[Items listed in a dataset]

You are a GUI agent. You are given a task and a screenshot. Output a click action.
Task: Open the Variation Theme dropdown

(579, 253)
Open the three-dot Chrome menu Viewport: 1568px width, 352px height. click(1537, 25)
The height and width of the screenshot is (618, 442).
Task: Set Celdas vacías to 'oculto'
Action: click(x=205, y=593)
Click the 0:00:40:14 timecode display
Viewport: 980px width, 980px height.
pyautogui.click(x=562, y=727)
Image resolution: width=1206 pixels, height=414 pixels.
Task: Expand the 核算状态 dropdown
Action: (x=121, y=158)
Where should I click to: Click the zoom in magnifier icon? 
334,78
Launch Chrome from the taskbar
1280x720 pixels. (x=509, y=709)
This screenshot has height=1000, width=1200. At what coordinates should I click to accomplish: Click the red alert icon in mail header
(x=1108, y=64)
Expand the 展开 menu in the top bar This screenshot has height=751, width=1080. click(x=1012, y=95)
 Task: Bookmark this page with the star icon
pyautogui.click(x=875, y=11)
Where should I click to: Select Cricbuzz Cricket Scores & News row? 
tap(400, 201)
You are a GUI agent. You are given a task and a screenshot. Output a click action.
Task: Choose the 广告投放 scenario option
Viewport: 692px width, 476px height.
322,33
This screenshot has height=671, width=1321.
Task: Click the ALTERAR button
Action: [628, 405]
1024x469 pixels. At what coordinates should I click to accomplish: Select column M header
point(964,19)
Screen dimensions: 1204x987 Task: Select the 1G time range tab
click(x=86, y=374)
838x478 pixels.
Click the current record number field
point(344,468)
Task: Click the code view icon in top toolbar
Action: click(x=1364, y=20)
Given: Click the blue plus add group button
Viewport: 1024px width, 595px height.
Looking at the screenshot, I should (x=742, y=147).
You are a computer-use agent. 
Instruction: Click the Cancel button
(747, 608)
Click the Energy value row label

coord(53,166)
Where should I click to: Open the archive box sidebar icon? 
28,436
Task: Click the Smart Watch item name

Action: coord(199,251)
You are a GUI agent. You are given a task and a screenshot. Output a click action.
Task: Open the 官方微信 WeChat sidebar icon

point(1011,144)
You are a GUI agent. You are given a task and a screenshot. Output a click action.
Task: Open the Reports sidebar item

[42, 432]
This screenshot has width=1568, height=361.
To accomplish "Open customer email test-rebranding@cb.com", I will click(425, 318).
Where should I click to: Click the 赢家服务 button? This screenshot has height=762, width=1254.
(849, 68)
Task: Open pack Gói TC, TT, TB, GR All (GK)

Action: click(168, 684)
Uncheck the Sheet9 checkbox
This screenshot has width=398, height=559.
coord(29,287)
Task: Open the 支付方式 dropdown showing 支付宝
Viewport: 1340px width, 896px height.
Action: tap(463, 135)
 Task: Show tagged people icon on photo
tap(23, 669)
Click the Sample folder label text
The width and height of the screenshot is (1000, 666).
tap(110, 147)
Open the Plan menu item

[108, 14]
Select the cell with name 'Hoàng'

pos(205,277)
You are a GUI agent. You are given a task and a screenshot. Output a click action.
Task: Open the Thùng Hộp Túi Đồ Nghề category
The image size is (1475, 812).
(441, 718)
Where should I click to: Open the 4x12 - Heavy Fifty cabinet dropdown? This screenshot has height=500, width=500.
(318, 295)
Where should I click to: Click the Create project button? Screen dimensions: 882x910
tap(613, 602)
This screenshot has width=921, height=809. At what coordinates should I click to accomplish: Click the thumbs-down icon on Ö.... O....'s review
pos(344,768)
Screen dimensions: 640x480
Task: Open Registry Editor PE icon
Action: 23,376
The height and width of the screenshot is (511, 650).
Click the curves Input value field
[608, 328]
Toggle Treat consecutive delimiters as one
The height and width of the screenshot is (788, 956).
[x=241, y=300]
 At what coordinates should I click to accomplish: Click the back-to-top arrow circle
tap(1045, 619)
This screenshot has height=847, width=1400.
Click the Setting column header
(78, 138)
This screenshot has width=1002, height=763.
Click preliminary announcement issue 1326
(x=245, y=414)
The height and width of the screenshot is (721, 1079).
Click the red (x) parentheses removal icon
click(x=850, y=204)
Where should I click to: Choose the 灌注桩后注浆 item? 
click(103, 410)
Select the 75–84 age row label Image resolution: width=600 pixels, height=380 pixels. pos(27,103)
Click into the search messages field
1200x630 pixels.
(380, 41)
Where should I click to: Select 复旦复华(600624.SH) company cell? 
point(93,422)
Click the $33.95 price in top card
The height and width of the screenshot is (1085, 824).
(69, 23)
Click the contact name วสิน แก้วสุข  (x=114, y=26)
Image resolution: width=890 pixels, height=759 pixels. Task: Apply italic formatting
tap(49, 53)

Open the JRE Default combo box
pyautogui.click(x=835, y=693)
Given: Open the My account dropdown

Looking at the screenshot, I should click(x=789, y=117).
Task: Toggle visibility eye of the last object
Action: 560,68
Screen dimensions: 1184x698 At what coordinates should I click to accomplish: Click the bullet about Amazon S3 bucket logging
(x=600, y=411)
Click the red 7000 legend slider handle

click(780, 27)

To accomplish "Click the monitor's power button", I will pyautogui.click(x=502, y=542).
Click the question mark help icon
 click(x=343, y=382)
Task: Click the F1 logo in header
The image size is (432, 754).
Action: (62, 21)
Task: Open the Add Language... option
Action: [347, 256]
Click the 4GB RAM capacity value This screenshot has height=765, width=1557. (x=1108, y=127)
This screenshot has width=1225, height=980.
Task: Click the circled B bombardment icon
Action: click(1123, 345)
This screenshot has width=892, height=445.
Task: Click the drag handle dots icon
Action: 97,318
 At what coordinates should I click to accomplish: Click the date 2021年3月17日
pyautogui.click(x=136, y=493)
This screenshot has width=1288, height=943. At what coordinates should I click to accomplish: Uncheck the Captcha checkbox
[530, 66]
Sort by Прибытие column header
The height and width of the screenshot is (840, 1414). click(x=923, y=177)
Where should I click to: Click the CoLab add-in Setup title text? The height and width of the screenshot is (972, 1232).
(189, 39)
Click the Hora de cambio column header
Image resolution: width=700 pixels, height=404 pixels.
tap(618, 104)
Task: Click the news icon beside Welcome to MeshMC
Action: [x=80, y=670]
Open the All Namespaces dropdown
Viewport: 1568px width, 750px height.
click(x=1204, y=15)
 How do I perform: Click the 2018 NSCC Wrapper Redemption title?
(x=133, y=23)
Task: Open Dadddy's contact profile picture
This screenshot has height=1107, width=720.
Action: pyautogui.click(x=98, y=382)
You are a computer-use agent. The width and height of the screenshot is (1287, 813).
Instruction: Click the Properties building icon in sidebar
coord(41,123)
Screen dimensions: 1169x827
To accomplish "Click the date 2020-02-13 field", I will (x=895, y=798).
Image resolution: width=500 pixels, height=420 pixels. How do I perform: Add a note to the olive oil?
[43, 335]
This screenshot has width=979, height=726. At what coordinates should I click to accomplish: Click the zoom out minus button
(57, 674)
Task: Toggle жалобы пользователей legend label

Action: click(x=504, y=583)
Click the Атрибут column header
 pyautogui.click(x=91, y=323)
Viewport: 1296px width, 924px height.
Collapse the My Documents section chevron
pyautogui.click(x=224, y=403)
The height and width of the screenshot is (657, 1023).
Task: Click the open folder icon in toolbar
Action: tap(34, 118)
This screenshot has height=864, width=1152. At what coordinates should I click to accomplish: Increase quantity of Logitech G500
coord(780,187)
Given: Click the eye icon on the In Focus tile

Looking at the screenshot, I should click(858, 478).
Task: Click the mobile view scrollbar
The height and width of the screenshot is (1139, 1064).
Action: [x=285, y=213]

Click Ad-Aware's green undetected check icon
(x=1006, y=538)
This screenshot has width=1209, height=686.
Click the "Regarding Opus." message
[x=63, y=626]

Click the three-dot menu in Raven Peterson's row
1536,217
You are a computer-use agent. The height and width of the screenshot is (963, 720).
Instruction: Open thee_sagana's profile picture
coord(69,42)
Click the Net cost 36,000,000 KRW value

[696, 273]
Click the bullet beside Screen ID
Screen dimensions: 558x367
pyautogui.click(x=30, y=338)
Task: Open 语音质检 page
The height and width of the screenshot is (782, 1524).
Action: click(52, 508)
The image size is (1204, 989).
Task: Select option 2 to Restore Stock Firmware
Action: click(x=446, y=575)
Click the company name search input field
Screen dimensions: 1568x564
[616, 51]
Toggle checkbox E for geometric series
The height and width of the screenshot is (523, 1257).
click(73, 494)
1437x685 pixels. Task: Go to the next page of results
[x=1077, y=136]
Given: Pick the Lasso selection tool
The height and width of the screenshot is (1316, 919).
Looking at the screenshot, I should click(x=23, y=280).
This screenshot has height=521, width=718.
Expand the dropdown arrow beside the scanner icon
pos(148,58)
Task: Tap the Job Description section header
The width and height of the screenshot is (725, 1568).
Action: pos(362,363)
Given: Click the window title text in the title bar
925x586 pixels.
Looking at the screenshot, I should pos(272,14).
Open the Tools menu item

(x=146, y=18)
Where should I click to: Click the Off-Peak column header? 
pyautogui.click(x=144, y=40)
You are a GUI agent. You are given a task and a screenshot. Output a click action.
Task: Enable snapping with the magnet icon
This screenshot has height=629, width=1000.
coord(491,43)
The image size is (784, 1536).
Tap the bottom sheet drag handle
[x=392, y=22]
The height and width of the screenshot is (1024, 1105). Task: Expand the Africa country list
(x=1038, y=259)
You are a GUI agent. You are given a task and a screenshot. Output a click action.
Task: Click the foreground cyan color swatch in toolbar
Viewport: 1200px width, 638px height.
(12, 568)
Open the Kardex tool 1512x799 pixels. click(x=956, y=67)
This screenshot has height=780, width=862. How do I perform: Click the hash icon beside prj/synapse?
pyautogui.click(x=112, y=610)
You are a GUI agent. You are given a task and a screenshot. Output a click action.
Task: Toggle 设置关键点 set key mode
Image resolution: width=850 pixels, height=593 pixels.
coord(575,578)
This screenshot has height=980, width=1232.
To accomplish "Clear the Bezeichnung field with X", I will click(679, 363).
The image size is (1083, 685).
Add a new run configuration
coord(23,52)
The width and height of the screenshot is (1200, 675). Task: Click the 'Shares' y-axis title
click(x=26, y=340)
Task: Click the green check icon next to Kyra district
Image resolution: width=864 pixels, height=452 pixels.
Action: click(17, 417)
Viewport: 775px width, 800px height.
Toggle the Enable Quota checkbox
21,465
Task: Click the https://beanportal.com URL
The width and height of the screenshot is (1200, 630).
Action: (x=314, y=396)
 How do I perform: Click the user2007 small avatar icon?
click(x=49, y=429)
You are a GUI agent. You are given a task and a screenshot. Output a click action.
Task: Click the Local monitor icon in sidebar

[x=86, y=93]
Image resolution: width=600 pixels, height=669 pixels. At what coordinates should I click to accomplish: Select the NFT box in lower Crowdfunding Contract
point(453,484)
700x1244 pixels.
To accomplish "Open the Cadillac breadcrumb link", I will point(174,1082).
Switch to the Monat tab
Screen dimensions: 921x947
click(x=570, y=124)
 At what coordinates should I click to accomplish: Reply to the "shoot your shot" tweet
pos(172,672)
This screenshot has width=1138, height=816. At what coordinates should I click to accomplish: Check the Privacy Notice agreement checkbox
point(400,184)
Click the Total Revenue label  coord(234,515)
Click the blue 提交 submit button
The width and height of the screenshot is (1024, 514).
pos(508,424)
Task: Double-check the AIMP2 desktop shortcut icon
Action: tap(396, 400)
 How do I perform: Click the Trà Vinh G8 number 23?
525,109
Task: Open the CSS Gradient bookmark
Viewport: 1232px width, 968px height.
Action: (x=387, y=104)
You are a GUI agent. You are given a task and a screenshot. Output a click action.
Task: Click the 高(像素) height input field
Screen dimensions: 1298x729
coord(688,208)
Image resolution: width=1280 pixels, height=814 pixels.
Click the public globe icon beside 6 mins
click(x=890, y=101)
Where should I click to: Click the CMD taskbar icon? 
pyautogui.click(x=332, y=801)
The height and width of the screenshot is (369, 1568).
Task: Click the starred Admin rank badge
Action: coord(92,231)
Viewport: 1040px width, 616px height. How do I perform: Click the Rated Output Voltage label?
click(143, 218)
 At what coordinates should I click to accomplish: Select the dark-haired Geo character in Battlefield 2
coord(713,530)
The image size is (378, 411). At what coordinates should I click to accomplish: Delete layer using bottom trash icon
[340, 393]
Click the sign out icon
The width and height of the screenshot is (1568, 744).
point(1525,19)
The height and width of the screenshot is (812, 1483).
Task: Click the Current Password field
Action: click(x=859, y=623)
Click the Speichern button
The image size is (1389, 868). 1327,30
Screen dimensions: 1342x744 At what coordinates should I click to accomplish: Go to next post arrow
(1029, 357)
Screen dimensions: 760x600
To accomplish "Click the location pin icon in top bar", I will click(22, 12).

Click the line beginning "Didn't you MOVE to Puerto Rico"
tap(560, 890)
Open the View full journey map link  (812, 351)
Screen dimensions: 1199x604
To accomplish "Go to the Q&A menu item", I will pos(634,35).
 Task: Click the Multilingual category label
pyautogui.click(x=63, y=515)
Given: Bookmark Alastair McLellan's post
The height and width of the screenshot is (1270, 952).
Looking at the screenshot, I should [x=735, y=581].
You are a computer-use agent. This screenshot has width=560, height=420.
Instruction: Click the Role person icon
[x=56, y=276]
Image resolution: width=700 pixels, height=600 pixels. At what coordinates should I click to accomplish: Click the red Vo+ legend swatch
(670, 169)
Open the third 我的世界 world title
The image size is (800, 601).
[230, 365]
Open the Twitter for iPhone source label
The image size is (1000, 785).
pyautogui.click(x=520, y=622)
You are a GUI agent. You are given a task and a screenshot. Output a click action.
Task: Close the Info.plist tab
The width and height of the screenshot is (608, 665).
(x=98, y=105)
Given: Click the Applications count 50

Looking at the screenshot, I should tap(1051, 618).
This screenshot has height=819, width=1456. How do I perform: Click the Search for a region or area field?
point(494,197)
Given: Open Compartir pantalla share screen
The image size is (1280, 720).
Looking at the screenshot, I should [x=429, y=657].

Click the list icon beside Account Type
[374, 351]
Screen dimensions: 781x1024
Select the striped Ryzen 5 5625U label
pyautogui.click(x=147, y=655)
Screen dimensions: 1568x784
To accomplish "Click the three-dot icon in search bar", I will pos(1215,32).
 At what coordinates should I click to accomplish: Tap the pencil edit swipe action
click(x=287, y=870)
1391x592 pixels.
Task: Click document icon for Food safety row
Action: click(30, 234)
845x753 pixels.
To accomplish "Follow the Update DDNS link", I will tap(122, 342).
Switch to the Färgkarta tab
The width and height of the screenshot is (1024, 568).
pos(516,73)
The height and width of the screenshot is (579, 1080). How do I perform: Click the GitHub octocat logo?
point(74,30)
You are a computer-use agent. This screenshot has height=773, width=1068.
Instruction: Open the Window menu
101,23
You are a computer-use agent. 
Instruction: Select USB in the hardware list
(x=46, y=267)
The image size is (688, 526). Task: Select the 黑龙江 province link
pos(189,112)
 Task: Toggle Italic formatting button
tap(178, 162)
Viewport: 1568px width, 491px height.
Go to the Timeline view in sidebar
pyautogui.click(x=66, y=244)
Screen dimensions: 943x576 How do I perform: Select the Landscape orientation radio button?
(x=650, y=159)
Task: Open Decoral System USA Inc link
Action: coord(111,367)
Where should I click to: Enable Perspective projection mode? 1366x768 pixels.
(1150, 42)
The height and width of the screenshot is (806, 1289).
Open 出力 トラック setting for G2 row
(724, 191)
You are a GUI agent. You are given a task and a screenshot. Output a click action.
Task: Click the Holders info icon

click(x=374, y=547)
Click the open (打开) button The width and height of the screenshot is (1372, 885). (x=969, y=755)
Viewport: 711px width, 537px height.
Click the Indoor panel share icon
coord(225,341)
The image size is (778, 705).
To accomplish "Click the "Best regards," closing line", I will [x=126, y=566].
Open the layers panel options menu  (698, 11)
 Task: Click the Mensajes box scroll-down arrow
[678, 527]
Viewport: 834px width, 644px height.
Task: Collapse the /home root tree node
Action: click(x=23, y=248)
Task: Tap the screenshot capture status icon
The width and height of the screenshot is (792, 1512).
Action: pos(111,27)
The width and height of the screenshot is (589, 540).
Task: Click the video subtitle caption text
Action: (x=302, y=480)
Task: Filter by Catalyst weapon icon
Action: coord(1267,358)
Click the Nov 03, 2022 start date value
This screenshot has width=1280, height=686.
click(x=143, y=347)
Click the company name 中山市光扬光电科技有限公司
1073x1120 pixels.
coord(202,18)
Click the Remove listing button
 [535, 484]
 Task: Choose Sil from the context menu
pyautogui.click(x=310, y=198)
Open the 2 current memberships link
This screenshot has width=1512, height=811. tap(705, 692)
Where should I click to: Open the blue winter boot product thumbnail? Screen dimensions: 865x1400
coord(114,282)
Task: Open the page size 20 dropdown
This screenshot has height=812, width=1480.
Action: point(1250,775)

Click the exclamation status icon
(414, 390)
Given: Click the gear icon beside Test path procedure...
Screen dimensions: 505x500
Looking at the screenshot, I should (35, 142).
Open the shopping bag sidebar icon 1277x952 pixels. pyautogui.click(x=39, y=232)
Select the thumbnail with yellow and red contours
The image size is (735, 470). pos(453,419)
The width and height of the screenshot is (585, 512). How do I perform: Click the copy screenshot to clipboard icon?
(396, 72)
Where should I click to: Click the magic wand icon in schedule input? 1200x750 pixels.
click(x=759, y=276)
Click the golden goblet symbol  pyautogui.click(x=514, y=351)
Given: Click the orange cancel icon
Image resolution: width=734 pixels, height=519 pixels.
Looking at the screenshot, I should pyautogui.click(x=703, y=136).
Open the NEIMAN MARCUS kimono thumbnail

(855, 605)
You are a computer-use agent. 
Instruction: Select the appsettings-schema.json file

### Work required
Each line from the one containing "This screenshot has height=812, width=1480." to the final line of the entries above must be returned exactly, and no other line may appear.

### Result of this task
This screenshot has height=812, width=1480.
Action: point(1250,775)

Click the exclamation status icon
(414, 390)
Given: Click the gear icon beside Test path procedure...
Screen dimensions: 505x500
Looking at the screenshot, I should (35, 142).
Open the shopping bag sidebar icon 1277x952 pixels. pyautogui.click(x=39, y=232)
Select the thumbnail with yellow and red contours
The image size is (735, 470). pos(453,419)
The width and height of the screenshot is (585, 512). How do I perform: Click the copy screenshot to clipboard icon?
(396, 72)
Where should I click to: Click the magic wand icon in schedule input? 1200x750 pixels.
click(x=759, y=276)
Click the golden goblet symbol  pyautogui.click(x=514, y=351)
Given: Click the orange cancel icon
Image resolution: width=734 pixels, height=519 pixels.
Looking at the screenshot, I should pyautogui.click(x=703, y=136).
Open the NEIMAN MARCUS kimono thumbnail

(855, 605)
You are a computer-use agent. 
Instruction: Select the appsettings-schema.json file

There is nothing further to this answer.